RECORDS FOR THE TASK: Begin
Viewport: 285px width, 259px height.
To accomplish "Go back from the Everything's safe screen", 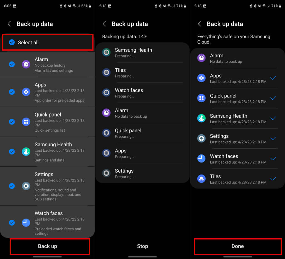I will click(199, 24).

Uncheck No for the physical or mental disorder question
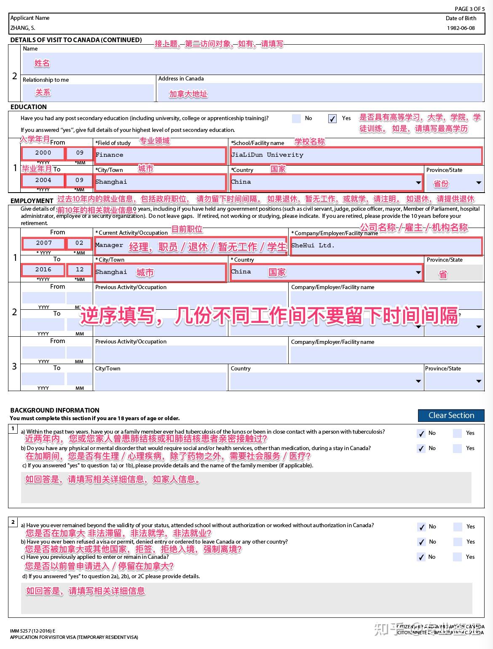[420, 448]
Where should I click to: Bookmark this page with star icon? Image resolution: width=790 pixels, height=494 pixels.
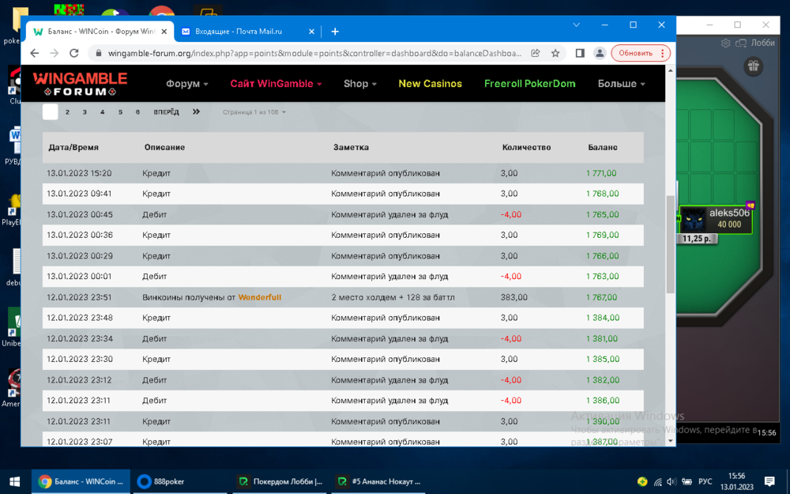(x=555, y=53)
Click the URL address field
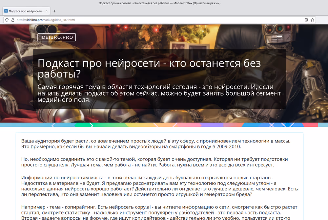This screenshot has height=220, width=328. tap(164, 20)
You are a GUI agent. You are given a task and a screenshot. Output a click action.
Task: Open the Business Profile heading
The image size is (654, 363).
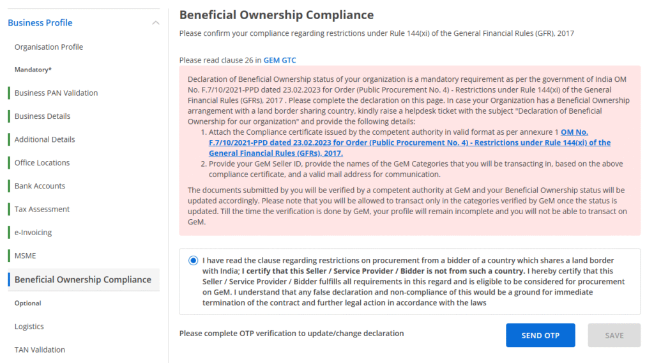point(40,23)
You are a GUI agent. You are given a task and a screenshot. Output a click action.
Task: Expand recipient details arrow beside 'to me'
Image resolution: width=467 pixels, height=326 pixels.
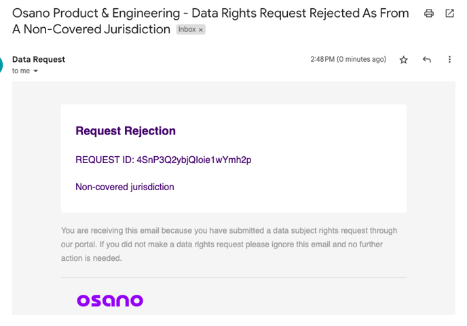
RECORDS FOR THE TASK: End
--- PROBLEM REQUIREMENTS ---
Retype the lines exactly as they appear, beginning with the line that contains "Where should I" and ending with the final line of the entries, and omit the pictures.

--- ANSWER SPACE ---
Where should I click to: Bookmark this page with star icon? Image resolution: width=790 pixels, height=494 pixels.
(x=555, y=53)
Click the URL address field
This screenshot has height=220, width=328. tap(164, 20)
You are a GUI agent. You are given a task and a screenshot. Output a click action.
Task: Open the Business Profile heading
The image size is (654, 363).
point(40,23)
You are a GUI agent. You are given a task and a screenshot. Output a click action.
Task: Expand recipient details arrow beside 'to me'
Image resolution: width=467 pixels, height=326 pixels.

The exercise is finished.